How the application of machine learning and artificial intelligence (AI) can assist in the speed and quality of diagnosis
Dr Pearse A Keane
NIHR Clinician Scientist and Honorary Consultant Ophthalmologist NIHR Biomedical Research Centre
Moorfields Eye Hospital NHS Foundation Trust and
UCL Institute of Ophthalmology
A collaborative Research venture is now progressing between Moorfield Hospital’s Dr Pearse Keane and Google’s DeepMind team led by the co-founder Mustafa Suleyman, aimed at developing ways in which Artificial Intelligence (AI) can be applied to ophthalmology and in particular to the type of imaging of the eye called Optical Coherence Tomography (OCT – an established medical imaging technique that uses light to capture 3-dimensional images).
Undoubtedly, the scanning of patients’ eyes using OCT (three-dimensional scans of the retina which is much better at revealing eye disease than traditional retina photography) heralded one of the biggest developments in modern ophthalmology – but unfortunately, the increasing number of false positive referrals received by hospitals like moorfields will soon be exacerbated by the imminent roll out of OCT devices amongst opticians who may not have the sufficient training to interpret the scans.

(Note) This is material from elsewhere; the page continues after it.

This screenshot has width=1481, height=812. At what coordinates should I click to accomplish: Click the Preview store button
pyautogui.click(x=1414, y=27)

These scans are quick, easy and safe to acquire, but too many patients are being referred for the wrong reasons, leading to a clogging up of the clinics and the resulting inability of clinicians to treat genuine cases of sight loss (e.g diabetic retinopathy or wet amd) within an appropriate time scale. This swamping of services could not be happening at a worse time. Ophthalmology is already the second-busiest speciality in the NHS, with more than 9 million outpatient appointments per year.
Therefore, how can the application of machine learning and AI assist in improving the quality and speed of diagnosis thus allowing for earlier and more effective treatment whilst reducing patient numbers and prioritizing those that require urgent treatment first? The answer is that generally, AI is delivering huge improvements on e.g speech recognition, very good translation, very good image labelling and image recognition. There are much improved machine learning models, access to very large-scale computers and there is increasingly enough training data to help build effective models.

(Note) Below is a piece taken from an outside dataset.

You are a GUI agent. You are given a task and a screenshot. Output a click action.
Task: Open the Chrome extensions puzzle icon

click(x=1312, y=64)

So with that developmental momentum, the millions of OCT scans held by Moorfields has presented DeepMind with the ideal dataset for DeepMind to apply its research. In a way, DeepMind is replaying all of the scans to the machine learning system in the same way that an expert consultant ophthalmologist might sit in front of their computer and watch scans and case studies over and over again – this is what the DeepMind calls “experience replay”. The system being applied to the Moorfields data is “imagining” an abstract form of the disease it looks for such as Diabetic Retinopathy (DR) , seeing it in its “mind’s eye”. This is similar to the technology used for example to look at photographs on Google Photos or Image Search or Facebook or to recognise faces in the photos
Despite The fact that the application of AI in spotting eye diseases is currently very much a research project, there is growing optimism that it will soon be able to “grade” eye scans more effectively and certainly much more quickly and more cheaply than a human. Mass adoption of OCT which is supported by AI within opticians may well be only 3 years away – people will be able to walk into a high-street optician, have an OCT scan and have it graded by an AI system.

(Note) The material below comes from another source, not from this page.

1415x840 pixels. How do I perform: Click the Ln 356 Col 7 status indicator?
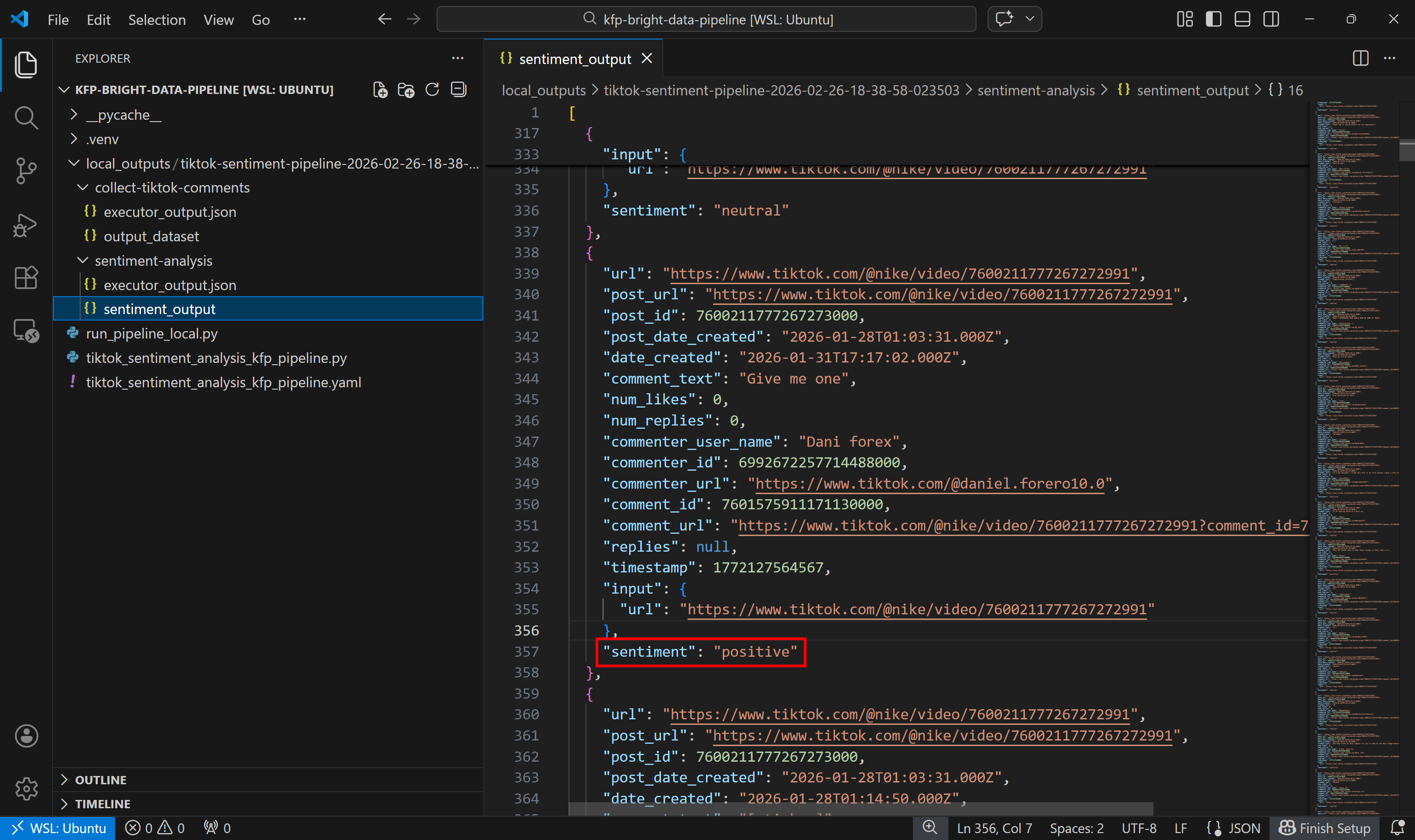pos(994,828)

However, although machine learning will become an invaluable tool in early diagnosis and the planning of treatment, the advent of AI in handling so many patient data sets will require greater ethical scrutiny and appropriate governance. It is this data that gives machine learning its formidable power, and the NHS is in a unique position to offer huge, well-labelled datasets.
Also, questions such as how patient information which is so key to the use of AI is shared, who gets to use it and who gets to profit from it are questions that could fail to be properly answered in the rush to implement this important new technology. These questions will need to be answered as AI will soon be impacting on healthcare generally – for example, the hospital environment is such an expensive and complex system and clearly the humans working in it are simply overwhelmed by the scale and complexity of managing so many patients who are on so many different pathways and who need so many different tests and interventions. It becomes a massive co-ordination exercise and therefore AI can be applied so tasks in various areas of the hospital could be more efficiently and speedily prioritized to improve patient outcomes and care.